BEGIN

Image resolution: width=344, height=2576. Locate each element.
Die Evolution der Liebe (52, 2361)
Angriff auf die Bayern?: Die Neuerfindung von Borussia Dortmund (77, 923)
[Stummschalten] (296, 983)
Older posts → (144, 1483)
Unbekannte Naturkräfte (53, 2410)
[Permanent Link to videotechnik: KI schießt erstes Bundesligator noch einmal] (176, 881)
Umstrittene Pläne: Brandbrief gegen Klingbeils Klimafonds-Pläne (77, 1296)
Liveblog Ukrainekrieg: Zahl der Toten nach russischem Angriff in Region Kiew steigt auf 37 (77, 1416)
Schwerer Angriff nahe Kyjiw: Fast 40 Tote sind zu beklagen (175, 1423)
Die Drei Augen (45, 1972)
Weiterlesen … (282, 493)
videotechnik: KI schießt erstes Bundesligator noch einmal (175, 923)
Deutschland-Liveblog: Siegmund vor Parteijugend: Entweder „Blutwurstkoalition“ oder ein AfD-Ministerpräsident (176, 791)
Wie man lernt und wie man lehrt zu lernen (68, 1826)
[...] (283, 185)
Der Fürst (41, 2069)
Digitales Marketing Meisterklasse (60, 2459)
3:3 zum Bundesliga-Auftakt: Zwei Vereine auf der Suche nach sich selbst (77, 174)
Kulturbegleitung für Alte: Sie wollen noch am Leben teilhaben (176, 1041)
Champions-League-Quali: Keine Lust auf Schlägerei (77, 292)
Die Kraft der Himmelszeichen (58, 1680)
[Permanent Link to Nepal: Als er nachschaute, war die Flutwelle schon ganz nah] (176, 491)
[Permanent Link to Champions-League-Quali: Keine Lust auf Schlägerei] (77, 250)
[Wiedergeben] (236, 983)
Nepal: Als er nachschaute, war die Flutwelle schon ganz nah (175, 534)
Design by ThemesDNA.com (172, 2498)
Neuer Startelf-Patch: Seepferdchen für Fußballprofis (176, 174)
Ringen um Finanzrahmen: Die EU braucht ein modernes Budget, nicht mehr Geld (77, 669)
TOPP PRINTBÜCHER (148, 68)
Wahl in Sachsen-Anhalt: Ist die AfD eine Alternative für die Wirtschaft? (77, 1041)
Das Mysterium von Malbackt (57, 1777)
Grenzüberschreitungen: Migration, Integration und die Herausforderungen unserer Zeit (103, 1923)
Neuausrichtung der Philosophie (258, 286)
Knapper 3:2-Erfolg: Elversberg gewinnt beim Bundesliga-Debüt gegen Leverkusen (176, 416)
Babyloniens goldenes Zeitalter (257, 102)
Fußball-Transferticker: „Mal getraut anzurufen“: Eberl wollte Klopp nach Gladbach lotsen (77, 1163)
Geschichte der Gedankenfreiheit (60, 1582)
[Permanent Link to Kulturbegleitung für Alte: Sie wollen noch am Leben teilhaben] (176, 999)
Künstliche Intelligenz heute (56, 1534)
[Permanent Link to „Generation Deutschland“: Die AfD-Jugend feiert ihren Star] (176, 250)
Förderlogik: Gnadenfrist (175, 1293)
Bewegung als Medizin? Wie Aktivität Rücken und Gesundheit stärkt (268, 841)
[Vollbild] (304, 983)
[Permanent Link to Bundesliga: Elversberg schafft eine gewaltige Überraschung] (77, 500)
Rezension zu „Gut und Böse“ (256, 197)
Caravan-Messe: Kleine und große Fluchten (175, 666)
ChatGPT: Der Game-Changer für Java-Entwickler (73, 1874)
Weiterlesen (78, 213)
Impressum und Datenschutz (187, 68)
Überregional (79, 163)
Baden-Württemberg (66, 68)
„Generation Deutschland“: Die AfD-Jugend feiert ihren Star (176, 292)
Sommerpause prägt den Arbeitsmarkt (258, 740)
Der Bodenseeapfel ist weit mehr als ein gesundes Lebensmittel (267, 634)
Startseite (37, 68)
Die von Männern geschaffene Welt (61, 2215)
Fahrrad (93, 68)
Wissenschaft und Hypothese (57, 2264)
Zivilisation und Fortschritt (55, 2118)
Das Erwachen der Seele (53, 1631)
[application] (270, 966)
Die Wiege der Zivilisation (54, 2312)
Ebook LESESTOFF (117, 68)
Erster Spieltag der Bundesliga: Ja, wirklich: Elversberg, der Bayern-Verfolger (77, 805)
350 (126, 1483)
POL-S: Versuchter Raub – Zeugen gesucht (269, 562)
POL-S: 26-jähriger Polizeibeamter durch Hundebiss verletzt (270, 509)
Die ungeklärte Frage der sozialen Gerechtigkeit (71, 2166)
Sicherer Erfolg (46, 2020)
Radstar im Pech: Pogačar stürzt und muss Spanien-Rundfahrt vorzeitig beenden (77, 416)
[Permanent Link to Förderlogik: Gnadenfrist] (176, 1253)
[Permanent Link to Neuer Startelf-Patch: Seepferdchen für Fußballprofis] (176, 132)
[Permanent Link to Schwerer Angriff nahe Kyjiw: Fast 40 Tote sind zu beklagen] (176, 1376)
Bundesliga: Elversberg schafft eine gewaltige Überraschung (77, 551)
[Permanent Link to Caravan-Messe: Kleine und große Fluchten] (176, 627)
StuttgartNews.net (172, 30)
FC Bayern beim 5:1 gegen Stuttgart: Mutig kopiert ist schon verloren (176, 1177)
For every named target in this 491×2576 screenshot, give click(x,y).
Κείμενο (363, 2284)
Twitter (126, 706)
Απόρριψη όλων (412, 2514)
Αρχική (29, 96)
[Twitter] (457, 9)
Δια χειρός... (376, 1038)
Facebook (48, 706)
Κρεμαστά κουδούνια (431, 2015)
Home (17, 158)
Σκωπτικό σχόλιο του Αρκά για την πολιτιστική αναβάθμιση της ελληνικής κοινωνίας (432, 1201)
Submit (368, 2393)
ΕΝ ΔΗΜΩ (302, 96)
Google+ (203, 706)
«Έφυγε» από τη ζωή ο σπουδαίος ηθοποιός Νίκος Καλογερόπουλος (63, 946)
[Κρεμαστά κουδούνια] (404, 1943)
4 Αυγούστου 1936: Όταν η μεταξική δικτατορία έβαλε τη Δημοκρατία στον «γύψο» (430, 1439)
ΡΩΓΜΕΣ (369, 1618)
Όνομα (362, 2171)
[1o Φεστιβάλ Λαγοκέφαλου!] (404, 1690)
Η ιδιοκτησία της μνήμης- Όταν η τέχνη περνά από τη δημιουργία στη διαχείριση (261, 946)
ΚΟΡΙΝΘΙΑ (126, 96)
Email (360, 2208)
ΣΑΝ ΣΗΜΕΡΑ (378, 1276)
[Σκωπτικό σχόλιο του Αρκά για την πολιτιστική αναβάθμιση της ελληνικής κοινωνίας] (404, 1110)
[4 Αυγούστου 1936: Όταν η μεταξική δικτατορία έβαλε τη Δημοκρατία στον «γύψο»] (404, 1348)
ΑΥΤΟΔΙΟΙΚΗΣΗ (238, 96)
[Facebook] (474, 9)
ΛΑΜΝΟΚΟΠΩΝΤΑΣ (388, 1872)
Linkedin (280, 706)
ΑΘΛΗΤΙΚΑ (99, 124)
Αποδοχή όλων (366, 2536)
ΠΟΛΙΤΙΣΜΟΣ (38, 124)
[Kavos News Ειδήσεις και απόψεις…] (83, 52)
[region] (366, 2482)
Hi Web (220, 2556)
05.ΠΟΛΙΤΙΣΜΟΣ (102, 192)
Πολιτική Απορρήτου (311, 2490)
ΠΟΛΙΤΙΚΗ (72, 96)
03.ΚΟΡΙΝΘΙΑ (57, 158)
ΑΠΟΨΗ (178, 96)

END

== PROBLEM TO WORK ON ==
Reproduce the records above exactly.

== EXERCISE ANSWER ==
Image resolution: width=344, height=2576. Locate each element.
Die Evolution der Liebe (52, 2361)
Angriff auf die Bayern?: Die Neuerfindung von Borussia Dortmund (77, 923)
[Stummschalten] (296, 983)
Older posts → (144, 1483)
Unbekannte Naturkräfte (53, 2410)
[Permanent Link to videotechnik: KI schießt erstes Bundesligator noch einmal] (176, 881)
Umstrittene Pläne: Brandbrief gegen Klingbeils Klimafonds-Pläne (77, 1296)
Liveblog Ukrainekrieg: Zahl der Toten nach russischem Angriff in Region Kiew steigt auf 37 (77, 1416)
Schwerer Angriff nahe Kyjiw: Fast 40 Tote sind zu beklagen (175, 1423)
Die Drei Augen (45, 1972)
Weiterlesen … (282, 493)
videotechnik: KI schießt erstes Bundesligator noch einmal (175, 923)
Deutschland-Liveblog: Siegmund vor Parteijugend: Entweder „Blutwurstkoalition“ oder ein AfD-Ministerpräsident (176, 791)
Wie man lernt und wie man lehrt zu lernen (68, 1826)
[...] (283, 185)
Der Fürst (41, 2069)
Digitales Marketing Meisterklasse (60, 2459)
3:3 zum Bundesliga-Auftakt: Zwei Vereine auf der Suche nach sich selbst (77, 174)
Kulturbegleitung für Alte: Sie wollen noch am Leben teilhaben (176, 1041)
Champions-League-Quali: Keine Lust auf Schlägerei (77, 292)
Die Kraft der Himmelszeichen (58, 1680)
[Permanent Link to Nepal: Als er nachschaute, war die Flutwelle schon ganz nah] (176, 491)
[Permanent Link to Champions-League-Quali: Keine Lust auf Schlägerei] (77, 250)
[Wiedergeben] (236, 983)
Nepal: Als er nachschaute, war die Flutwelle schon ganz nah (175, 534)
Design by ThemesDNA.com (172, 2498)
Neuer Startelf-Patch: Seepferdchen für Fußballprofis (176, 174)
Ringen um Finanzrahmen: Die EU braucht ein modernes Budget, nicht mehr Geld (77, 669)
TOPP PRINTBÜCHER (148, 68)
Wahl in Sachsen-Anhalt: Ist die AfD eine Alternative für die Wirtschaft? (77, 1041)
Das Mysterium von Malbackt (57, 1777)
Grenzüberschreitungen: Migration, Integration und die Herausforderungen unserer Zeit (103, 1923)
Neuausrichtung der Philosophie (258, 286)
Knapper 3:2-Erfolg: Elversberg gewinnt beim Bundesliga-Debüt gegen Leverkusen (176, 416)
Babyloniens goldenes Zeitalter (257, 102)
Fußball-Transferticker: „Mal getraut anzurufen“: Eberl wollte Klopp nach Gladbach lotsen (77, 1163)
Geschichte der Gedankenfreiheit (60, 1582)
[Permanent Link to Kulturbegleitung für Alte: Sie wollen noch am Leben teilhaben] (176, 999)
Künstliche Intelligenz heute (56, 1534)
[Permanent Link to „Generation Deutschland“: Die AfD-Jugend feiert ihren Star] (176, 250)
Förderlogik: Gnadenfrist (175, 1293)
Bewegung als Medizin? Wie Aktivität Rücken und Gesundheit stärkt (268, 841)
[Vollbild] (304, 983)
[Permanent Link to Bundesliga: Elversberg schafft eine gewaltige Überraschung] (77, 500)
Rezension zu „Gut und Böse“ (256, 197)
Caravan-Messe: Kleine und große Fluchten (175, 666)
ChatGPT: Der Game-Changer für Java-Entwickler (73, 1874)
Weiterlesen (78, 213)
Impressum und Datenschutz (187, 68)
Überregional (79, 163)
Baden-Württemberg (66, 68)
„Generation Deutschland“: Die AfD-Jugend feiert ihren Star (176, 292)
Sommerpause prägt den Arbeitsmarkt (258, 740)
Der Bodenseeapfel ist weit mehr als ein gesundes Lebensmittel (267, 634)
Startseite (37, 68)
Die von Männern geschaffene Welt (61, 2215)
Fahrrad (93, 68)
Wissenschaft und Hypothese (57, 2264)
Zivilisation und Fortschritt (55, 2118)
Das Erwachen der Seele (53, 1631)
[application] (270, 966)
Die Wiege der Zivilisation (54, 2312)
Ebook LESESTOFF (117, 68)
Erster Spieltag der Bundesliga: Ja, wirklich: Elversberg, der Bayern-Verfolger (77, 805)
350 (126, 1483)
POL-S: Versuchter Raub – Zeugen gesucht (269, 562)
POL-S: 26-jähriger Polizeibeamter durch Hundebiss verletzt (270, 509)
Die ungeklärte Frage der sozialen Gerechtigkeit (71, 2166)
Sicherer Erfolg (46, 2020)
Radstar im Pech: Pogačar stürzt und muss Spanien-Rundfahrt vorzeitig beenden (77, 416)
[Permanent Link to Förderlogik: Gnadenfrist] (176, 1253)
[Permanent Link to Neuer Startelf-Patch: Seepferdchen für Fußballprofis] (176, 132)
[Permanent Link to Schwerer Angriff nahe Kyjiw: Fast 40 Tote sind zu beklagen] (176, 1376)
Bundesliga: Elversberg schafft eine gewaltige Überraschung (77, 551)
[Permanent Link to Caravan-Messe: Kleine und große Fluchten] (176, 627)
StuttgartNews.net (172, 30)
FC Bayern beim 5:1 gegen Stuttgart: Mutig kopiert ist schon verloren (176, 1177)
For every named target in this 491×2576 screenshot, give click(x,y).
Κείμενο (363, 2284)
Twitter (126, 706)
Απόρριψη όλων (412, 2514)
Αρχική (29, 96)
[Twitter] (457, 9)
Δια χειρός... (376, 1038)
Facebook (48, 706)
Κρεμαστά κουδούνια (431, 2015)
Home (17, 158)
Σκωπτικό σχόλιο του Αρκά για την πολιτιστική αναβάθμιση της ελληνικής κοινωνίας (432, 1201)
Submit (368, 2393)
ΕΝ ΔΗΜΩ (302, 96)
Google+ (203, 706)
«Έφυγε» από τη ζωή ο σπουδαίος ηθοποιός Νίκος Καλογερόπουλος (63, 946)
[Κρεμαστά κουδούνια] (404, 1943)
4 Αυγούστου 1936: Όταν η μεταξική δικτατορία έβαλε τη Δημοκρατία στον «γύψο» (430, 1439)
ΡΩΓΜΕΣ (369, 1618)
Όνομα (362, 2171)
[1o Φεστιβάλ Λαγοκέφαλου!] (404, 1690)
Η ιδιοκτησία της μνήμης- Όταν η τέχνη περνά από τη δημιουργία στη διαχείριση (261, 946)
ΚΟΡΙΝΘΙΑ (126, 96)
Email (360, 2208)
ΣΑΝ ΣΗΜΕΡΑ (378, 1276)
[Σκωπτικό σχόλιο του Αρκά για την πολιτιστική αναβάθμιση της ελληνικής κοινωνίας] (404, 1110)
[4 Αυγούστου 1936: Όταν η μεταξική δικτατορία έβαλε τη Δημοκρατία στον «γύψο»] (404, 1348)
ΑΥΤΟΔΙΟΙΚΗΣΗ (238, 96)
[Facebook] (474, 9)
ΛΑΜΝΟΚΟΠΩΝΤΑΣ (388, 1872)
Linkedin (280, 706)
ΑΘΛΗΤΙΚΑ (99, 124)
Αποδοχή όλων (366, 2536)
ΠΟΛΙΤΙΣΜΟΣ (38, 124)
[Kavos News Ειδήσεις και απόψεις…] (83, 52)
[region] (366, 2482)
Hi Web (220, 2556)
05.ΠΟΛΙΤΙΣΜΟΣ (102, 192)
Πολιτική Απορρήτου (311, 2490)
ΠΟΛΙΤΙΚΗ (72, 96)
03.ΚΟΡΙΝΘΙΑ (57, 158)
ΑΠΟΨΗ (178, 96)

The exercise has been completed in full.